(Beginning of Reading text)
This oldie goes out to Al and all the little Frankensteins busily at work at Air America Radio. “There’s a kind of HUSH, all over the world tonight…” Once again we see the happy result of a major liberal spending program. Millions “invested” into an abyss, and not a listener within earshot. But for once all society benefits. Al, a former television personality, is learning a useful new skill, as are some of his associates such as Janeane Garofalo. It’s a kind of Zen experience, as they disappear from view, talk to walls, and find their niche in empty universe. Al said that “Bush is going down.” According to our resident Einsteins, it’ll be a few million light years before he plummets to Al’s current location.
The sad thing is that with Al so far away, it’s not clear if his and his confreres’ new jobs can be included in the fresh numbers released today. The very thought that they might is what keeps Franken incensed, no matter his location, or now, locution.
These aren’t happy times for nonliberal radio either. At NPR, a government-funded network with close ties to the intelligence community and Ms. Virginia Plame, Mr. Bob Edwards has been given the classic boot, this just months before he could mark his 25th anniversary as public radio’s morning mainstay. By all accounts he was a nicer man than even John Edwards, but the thinking is that he was confused with the North Carolinian and ousted before Sen. John Kerry compromised NPR’s nonpartisanship by tapping an Edwards as his running mate. Which Edwards you ask? At this stage, does it matter?
Finally, so threatened was Dr. Rush Limbaugh by the Franken onslaught that he turned his show over to subs the rest of the week, freeing him up for his major work, which is to see that God has enough talent on loan from him.
(End of Reading text)
(Beginning of Data listing)
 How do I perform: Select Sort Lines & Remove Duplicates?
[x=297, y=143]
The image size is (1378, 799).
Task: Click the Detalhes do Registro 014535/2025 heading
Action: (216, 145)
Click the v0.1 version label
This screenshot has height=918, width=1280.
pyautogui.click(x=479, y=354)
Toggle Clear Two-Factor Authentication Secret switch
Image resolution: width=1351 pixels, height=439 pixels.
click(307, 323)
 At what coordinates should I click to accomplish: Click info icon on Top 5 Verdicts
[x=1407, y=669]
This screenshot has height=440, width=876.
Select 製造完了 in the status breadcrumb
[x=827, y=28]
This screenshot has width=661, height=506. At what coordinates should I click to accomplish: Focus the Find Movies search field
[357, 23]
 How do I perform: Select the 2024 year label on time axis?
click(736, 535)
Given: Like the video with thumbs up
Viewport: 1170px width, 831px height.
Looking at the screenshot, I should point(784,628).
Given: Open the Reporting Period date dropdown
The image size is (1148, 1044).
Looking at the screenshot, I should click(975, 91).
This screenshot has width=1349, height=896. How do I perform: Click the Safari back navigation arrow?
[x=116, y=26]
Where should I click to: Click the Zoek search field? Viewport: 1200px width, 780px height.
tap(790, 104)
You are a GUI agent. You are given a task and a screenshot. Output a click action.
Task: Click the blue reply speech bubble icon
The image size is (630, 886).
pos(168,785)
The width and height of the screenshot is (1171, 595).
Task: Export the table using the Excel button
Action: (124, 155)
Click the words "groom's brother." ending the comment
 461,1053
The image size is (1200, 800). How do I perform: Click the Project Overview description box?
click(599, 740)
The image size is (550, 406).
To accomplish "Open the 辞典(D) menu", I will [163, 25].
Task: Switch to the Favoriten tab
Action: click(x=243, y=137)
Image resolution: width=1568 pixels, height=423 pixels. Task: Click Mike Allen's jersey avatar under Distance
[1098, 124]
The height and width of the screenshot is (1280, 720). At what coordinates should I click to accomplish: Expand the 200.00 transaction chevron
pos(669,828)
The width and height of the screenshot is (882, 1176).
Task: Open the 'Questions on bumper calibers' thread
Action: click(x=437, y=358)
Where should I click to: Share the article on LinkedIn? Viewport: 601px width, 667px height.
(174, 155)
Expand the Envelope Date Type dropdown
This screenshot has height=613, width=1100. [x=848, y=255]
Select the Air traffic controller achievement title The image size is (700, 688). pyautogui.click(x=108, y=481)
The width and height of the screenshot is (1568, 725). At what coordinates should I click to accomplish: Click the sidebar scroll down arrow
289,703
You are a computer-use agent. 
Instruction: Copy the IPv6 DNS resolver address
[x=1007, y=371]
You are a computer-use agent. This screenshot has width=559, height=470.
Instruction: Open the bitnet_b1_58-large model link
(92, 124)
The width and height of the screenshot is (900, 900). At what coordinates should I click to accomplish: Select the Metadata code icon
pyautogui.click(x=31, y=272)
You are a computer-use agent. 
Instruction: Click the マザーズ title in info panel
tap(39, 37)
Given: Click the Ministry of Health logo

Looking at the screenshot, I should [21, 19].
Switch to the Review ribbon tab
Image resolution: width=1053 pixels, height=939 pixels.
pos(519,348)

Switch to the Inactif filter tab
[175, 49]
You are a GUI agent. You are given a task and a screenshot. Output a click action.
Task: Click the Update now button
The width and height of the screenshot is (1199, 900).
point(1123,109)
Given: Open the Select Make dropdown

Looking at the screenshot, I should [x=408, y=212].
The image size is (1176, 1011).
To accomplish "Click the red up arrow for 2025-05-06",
(End of Data listing)
- [Work to complete]
**a)** List every person in the talk-radio commentary whose name is preceded by a title such as Ms., Mr., Sen., or Dr., and include the title.
**b)** Reproduce the talk-radio commentary, everything from "This oldie goes" down to "Al’s current location.".
**c)** According to the talk-radio commentary, what did Rush Limbaugh do with his show for the rest of the week?

- [Solutions by task]
**a)**
Ms. Virginia Plame
Mr. Bob Edwards
Sen. John Kerry
Dr. Rush Limbaugh

**b)**
This oldie goes out to Al and all the little Frankensteins busily at work at Air America Radio. “There’s a kind of HUSH, all over the world tonight…” Once again we see the happy result of a major liberal spending program. Millions “invested” into an abyss, and not a listener within earshot. But for once all society benefits. Al, a former television personality, is learning a useful new skill, as are some of his associates such as Janeane Garofalo. It’s a kind of Zen experience, as they disappear from view, talk to walls, and find their niche in empty universe. Al said that “Bush is going down.” According to our resident Einsteins, it’ll be a few million light years before he plummets to Al’s current location.

**c)** He turned it over to subs.